The objectives of SGT, as stated in the preamble of the Society’s national constitution, are: “to recognize and honor those individuals in the field of Aeronautics and Astronautics who have, through scholarship, integrity, and outstanding achievement, been a credit to their profession. The society seeks to foster a high standard of ethics and professional practice and create a spirit of loyalty and fellowship, particularly among students of Aerospace Engineering.”
Sigma Gamma Tau was founded on the campus of Purdue University in West Lafayette, Indiana, on February 28, 1953, “to offer appropriate recognition to persons of superior scholarship, outstanding character, and professional achievement in the field of Aeronautical Engineering.” The new society was formed by the merger of two existing societies, Tau Omega, founded in 1927 at the University of Oklahoma, and Gamma Alpha Rho, founded in 1945 at Rensselaer Polytechnic Institute. The name of the society was selected by combining the Greek letter Sigma, indicating sum, with Gamma and Tau from the initial letters of the parent organizations. Since its modest beginnings in 1953, the society has grown from 14 to about 50 collegiate chapters and from 1,900 to over 23,000 initiated members.
Distinguished scholarship or eminent professional attainment in Aerospace Engineering is the primary eligibility requirement for SGT. Undergraduate students enrolled in an accredited aerospace curriculum must have completed at least five quarters or three semesters of work toward the bachelor’s degree. Those in the upper one-third of the senior class, upper one-quarter of the junior class, or upper one-fifth of the sophomore class are eligible to join. Graduate students must be in good academic standing and have met similar requirements. After the scholastic requisite is fulfilled, selection is then based on a high moral character and a strong interest in Aeronautics and/or Astronautics. By recognizing this group of young aerospace engineers, SGT seeks to identify those from which the future advances in the profession are most likely to come. Membership is also extended to those individuals in the aerospace industry who have made significant contributions to the profession.

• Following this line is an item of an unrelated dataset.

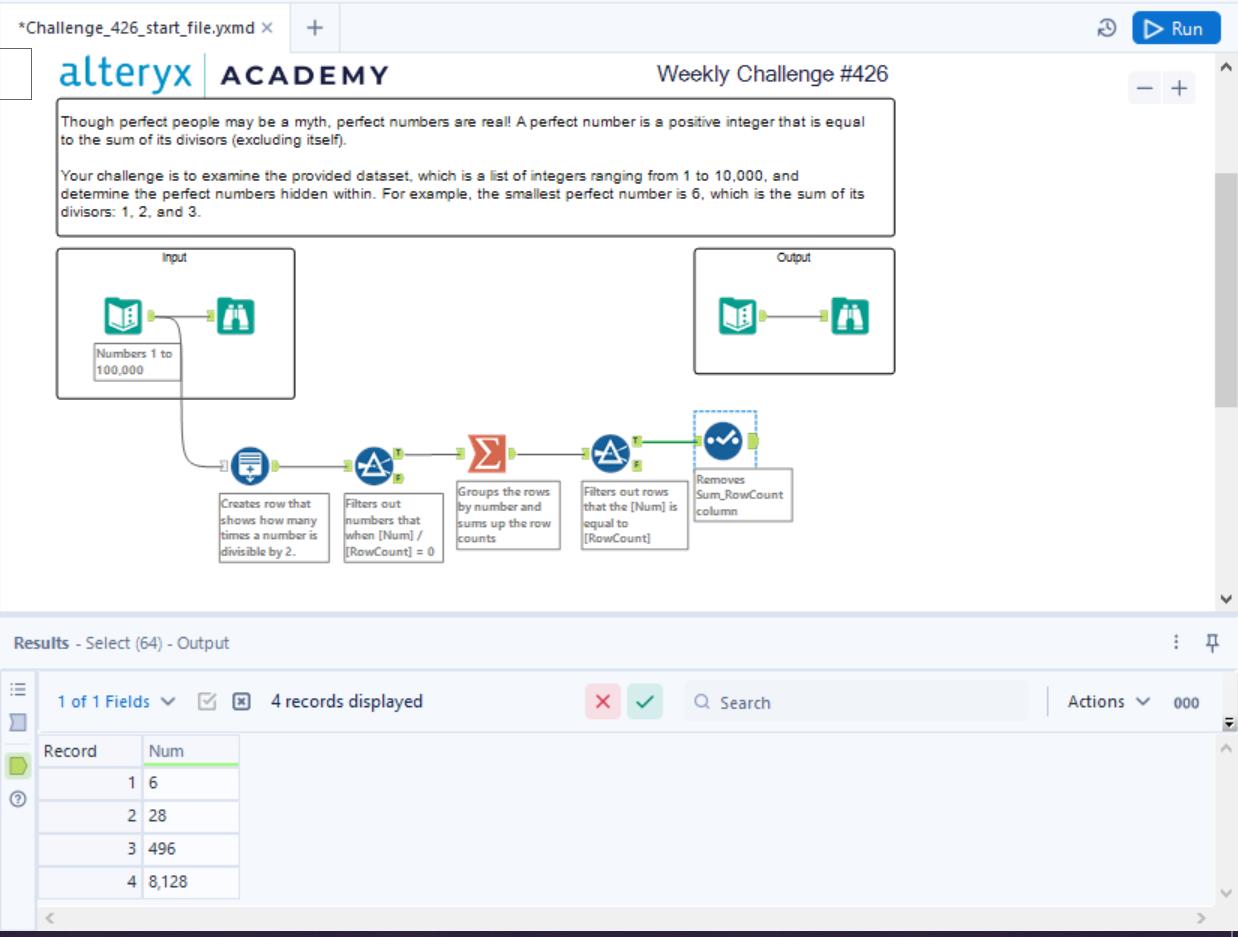Apply the green checkmark filter in Results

As an honor society, SGT is primarily a service organization for aerospace education. The student chapters participate in activities such as tutoring, hosting campus advisors, and serving on academic committees. SGT complements the work and goals of the student chapters of AIAA (American Institute of Aeronautics and Astronautics), WIAA (Women in Aeronautics and Astronautics), AeroCorps, and the Aerospace Engineering department. Many SGT members are also members of AIAA, WIAA, and AeroCorps, and the three organizations co-sponsor scientific, professional, and social activities.